Why would God challenge us to rid ourselves of vices without any complimentary rise in holiness? Running every day and using that time for prayer is beautiful for the woman who needs to crack down on commitment…and if in the end, she strengthens her interior resolutions but also fits into a smaller dress size, God is good! Or saying no to frivolous expenses and only purchasing what is needed because this woman needs to grow in self-control and does so and also saves some money is great, because again, God is good! Nope, those benefits shouldn’t be our main objective, but when we tackle vices head on, our God rewards us.

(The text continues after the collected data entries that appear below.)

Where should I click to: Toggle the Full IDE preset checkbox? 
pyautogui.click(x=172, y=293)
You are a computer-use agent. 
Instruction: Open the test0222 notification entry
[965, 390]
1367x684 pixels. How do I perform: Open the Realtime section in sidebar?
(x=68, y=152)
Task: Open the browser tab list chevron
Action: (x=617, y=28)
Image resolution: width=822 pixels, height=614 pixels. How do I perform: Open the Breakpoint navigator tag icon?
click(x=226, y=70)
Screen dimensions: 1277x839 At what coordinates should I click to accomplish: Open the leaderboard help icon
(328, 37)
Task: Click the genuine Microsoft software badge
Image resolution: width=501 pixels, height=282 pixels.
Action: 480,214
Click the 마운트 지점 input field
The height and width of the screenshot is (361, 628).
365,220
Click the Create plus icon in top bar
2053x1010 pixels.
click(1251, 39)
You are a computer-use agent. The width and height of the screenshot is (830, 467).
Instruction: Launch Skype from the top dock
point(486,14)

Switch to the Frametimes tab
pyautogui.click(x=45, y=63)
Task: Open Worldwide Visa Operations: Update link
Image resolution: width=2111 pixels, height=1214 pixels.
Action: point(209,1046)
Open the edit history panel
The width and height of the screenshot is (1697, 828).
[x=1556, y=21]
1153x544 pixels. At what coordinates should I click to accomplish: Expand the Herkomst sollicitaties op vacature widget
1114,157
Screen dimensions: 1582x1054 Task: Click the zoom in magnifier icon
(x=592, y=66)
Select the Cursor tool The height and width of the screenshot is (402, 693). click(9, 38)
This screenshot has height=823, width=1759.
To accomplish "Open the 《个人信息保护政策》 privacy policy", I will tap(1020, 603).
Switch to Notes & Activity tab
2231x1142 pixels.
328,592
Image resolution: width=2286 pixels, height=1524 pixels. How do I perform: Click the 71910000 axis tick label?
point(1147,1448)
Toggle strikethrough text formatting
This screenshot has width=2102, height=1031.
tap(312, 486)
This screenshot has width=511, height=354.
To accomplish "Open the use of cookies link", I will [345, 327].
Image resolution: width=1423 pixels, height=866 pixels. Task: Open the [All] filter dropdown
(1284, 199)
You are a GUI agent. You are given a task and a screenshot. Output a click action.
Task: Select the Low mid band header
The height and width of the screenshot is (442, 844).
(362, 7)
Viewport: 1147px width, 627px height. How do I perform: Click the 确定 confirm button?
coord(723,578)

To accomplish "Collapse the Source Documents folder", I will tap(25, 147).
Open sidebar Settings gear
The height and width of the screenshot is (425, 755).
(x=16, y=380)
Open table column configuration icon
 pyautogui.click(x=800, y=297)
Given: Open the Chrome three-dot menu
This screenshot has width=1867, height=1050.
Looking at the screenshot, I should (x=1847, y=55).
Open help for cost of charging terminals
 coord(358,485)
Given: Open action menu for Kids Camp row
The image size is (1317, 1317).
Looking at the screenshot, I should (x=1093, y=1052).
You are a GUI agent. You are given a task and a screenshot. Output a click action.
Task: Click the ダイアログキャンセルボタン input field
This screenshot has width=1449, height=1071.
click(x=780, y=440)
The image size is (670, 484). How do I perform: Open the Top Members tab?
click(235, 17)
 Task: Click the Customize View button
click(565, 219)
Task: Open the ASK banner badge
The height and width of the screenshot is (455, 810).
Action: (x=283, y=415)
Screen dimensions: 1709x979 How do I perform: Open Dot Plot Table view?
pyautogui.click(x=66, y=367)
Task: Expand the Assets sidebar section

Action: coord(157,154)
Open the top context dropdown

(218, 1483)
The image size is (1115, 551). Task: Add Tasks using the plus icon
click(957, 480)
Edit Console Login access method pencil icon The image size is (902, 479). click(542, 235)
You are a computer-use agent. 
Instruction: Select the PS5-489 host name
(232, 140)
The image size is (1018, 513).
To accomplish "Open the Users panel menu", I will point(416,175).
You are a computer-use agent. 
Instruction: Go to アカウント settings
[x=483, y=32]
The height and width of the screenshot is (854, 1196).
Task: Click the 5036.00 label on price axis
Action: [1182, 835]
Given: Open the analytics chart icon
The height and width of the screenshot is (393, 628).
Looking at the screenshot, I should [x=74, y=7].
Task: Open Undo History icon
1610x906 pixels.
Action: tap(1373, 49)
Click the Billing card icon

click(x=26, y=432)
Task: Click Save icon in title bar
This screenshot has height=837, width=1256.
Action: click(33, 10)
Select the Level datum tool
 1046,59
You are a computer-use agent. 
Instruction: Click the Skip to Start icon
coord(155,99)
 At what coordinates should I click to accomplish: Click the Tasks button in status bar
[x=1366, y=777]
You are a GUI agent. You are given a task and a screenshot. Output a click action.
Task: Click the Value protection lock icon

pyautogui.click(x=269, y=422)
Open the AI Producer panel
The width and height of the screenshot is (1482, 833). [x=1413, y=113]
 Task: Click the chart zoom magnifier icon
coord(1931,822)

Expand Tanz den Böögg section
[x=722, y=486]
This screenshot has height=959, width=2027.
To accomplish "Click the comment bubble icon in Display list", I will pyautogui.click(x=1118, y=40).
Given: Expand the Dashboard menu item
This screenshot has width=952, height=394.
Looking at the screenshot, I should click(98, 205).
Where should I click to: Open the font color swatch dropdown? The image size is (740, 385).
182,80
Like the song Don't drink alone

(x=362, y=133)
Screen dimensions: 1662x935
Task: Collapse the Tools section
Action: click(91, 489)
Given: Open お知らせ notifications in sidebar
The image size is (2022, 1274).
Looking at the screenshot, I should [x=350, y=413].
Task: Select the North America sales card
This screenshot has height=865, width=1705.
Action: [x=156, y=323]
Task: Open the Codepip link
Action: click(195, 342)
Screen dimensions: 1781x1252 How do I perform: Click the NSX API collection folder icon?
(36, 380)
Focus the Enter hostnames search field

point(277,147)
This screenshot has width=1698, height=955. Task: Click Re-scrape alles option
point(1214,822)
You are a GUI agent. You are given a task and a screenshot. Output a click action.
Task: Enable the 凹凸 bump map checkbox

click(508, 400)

So don’t let the pressures of our peers intimidate you. Don’t let anxieties about whether or not what you’re doing is good enough seep into your prayer life this Lent. But begin asking yourself in the days leading up to Lent, how might you grow closer to Christ. Don’t wait til Ash Wednesday and then commit to a fast or penance that lingers outside the peripheries of your actual prayer life. Don’t make some unrealistic goal and beat yourself up when you fail.

But come before Holy and with your hands open, ask Him what He asks of you.